Emerging markets see net outflow for the first time since November 2016

In the latest sign that investors are losing their appetite for risk, emerging markets’ stocks and bonds showed their first net outflows among non-resident investors in nearly a year and a half last month, a recent study from the Institute of International Finance (IIF) shows.

The most jarring decline was in emerging market bonds, which fell from $11 billion of money flowing in during March to just $0.3 billion of inflows last month. EM stocks recorded outflows of $0.5 billion, IIF said. The biggest outflows came from Asia, with emerging market nations in that region losing $7.8 billion during the month.

The net outflows from non-resident investors in April was the first time the asset class has seen a net pullback of investment since November 2016 when EM investors expected U.S. President Donald Trump’s election to hurt the growth of many emerging countries by delivering on campaign trail promises to scrap trade agreements and take a hard line on deals with China.

Traders work on the floor of the New York Stock Exchange (NYSE) in New York, U.S., May 1, 2018. REUTERS/Brendan McDermid

The IIF reported last week that $5.6 billion flowed out of emerging market bonds and stocks during just the April 16-25 timeframe. The sharp turnaround in positive flows that had gone to the asset class for most of the year was sharpest on April 23 as the U.S. 10-year Treasury note’s yield (^TNX) approached 3%, triggering the organization’s “reversal alert,” which denotes an unusually large turnaround in asset flows.

“EM debt flows were hit particularly hard, in ways reminiscent of the taper tantrum in May 2013,” IIF’s Sonja Gibbs, Emre Tiftik and Fiona Nguyen said in the release. “This highlights the sensitivity of EM portfolio debt flows to U.S. rates.
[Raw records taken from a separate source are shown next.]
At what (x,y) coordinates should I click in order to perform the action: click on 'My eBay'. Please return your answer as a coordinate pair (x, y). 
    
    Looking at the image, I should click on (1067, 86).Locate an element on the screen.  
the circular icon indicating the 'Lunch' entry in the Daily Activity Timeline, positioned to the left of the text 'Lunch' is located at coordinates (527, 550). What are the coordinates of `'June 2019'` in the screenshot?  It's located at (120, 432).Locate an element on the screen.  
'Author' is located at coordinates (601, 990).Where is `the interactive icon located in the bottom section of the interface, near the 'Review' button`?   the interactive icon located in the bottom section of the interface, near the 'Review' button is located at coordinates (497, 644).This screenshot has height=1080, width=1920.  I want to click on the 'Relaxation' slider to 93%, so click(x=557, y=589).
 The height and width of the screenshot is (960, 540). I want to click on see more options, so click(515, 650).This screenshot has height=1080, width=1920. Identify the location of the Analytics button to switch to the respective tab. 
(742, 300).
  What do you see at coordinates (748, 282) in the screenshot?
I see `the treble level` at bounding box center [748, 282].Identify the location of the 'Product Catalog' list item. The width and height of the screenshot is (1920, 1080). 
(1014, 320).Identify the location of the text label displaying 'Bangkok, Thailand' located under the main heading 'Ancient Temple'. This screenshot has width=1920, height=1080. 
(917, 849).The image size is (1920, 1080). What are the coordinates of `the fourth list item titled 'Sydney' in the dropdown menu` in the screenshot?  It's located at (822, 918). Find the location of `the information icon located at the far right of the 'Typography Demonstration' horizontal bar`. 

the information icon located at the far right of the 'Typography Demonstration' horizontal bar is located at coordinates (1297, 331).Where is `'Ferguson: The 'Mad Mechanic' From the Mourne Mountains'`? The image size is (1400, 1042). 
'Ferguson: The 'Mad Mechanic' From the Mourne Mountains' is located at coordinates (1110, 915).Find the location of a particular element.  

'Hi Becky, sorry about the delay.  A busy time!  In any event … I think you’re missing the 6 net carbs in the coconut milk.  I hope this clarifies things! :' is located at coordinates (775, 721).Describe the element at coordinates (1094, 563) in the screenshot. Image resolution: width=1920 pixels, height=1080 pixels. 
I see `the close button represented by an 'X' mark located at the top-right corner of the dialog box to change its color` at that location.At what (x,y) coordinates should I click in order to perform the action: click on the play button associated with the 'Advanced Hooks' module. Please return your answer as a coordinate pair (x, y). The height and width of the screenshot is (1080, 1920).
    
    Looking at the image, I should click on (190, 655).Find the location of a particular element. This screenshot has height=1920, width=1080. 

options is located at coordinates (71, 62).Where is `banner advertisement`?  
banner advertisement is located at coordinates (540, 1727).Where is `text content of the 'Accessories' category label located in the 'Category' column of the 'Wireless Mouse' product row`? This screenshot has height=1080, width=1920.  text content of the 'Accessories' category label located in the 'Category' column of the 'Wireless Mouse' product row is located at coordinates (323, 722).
The main driver has been the breach of 3% by U.S. 10-year Treasury yields for the first time in over four years, in part reflecting concerns about the projected rise in the U.S. Federal budget deficit.”

This chart shows how investors have put money in (and taken it out) of emerging markets assets over the past two years. April’s decline was small, but market the first time since November 2016 that the combination of EM stocks and bonds has shown a net outflow.

The 2013 taper tantrum was a major investor pullback in emerging market stocks and bonds after the Federal Reserve announced it would begin to ease, or taper, its quantitative easing program and raise U.S. overnight interest rates from near 0%. EM assets saw massive outflows after the comments from then-Fed Chair Ben Bernanke with U.S. equities plunging and bond yields shooting higher.

Despite significant volatility for much of this year, including February when declines in U.S. stocks sent EM investors into a panic, April marked the first time all year that flows for the entire month in both stocks and bonds were negative.